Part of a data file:
__________

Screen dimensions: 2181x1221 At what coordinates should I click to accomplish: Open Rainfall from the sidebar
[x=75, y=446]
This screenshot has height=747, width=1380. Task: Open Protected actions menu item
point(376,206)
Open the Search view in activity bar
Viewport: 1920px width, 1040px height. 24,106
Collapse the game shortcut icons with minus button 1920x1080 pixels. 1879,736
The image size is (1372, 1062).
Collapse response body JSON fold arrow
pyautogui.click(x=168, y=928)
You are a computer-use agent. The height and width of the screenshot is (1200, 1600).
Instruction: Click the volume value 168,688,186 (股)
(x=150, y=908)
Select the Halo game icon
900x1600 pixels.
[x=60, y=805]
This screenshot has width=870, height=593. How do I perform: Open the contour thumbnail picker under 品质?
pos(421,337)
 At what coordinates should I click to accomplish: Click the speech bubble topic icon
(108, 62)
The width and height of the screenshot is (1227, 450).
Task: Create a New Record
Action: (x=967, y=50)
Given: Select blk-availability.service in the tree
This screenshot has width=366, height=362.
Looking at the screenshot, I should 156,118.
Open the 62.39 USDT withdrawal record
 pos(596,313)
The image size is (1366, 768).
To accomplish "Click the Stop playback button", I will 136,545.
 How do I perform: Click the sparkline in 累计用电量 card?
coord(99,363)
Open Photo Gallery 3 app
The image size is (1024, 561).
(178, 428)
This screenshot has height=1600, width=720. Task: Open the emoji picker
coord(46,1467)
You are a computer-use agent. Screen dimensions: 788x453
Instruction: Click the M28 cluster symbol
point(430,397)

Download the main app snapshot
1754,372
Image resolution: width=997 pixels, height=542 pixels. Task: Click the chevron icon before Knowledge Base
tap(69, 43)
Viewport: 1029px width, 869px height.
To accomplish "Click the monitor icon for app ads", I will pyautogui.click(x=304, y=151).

__________

Rewrite the lines from the one containing "Open the 62.39 USDT withdrawal record" through the end of the listing, changing each "icon" to "button" and leaving everything else unchanged.

WRITTEN RESPONSE:
Open the 62.39 USDT withdrawal record
 pos(596,313)
The image size is (1366, 768).
To accomplish "Click the Stop playback button", I will 136,545.
 How do I perform: Click the sparkline in 累计用电量 card?
coord(99,363)
Open Photo Gallery 3 app
The image size is (1024, 561).
(178, 428)
This screenshot has height=1600, width=720. Task: Open the emoji picker
coord(46,1467)
You are a computer-use agent. Screen dimensions: 788x453
Instruction: Click the M28 cluster symbol
point(430,397)

Download the main app snapshot
1754,372
Image resolution: width=997 pixels, height=542 pixels. Task: Click the chevron button before Knowledge Base
tap(69, 43)
Viewport: 1029px width, 869px height.
To accomplish "Click the monitor button for app ads", I will pyautogui.click(x=304, y=151).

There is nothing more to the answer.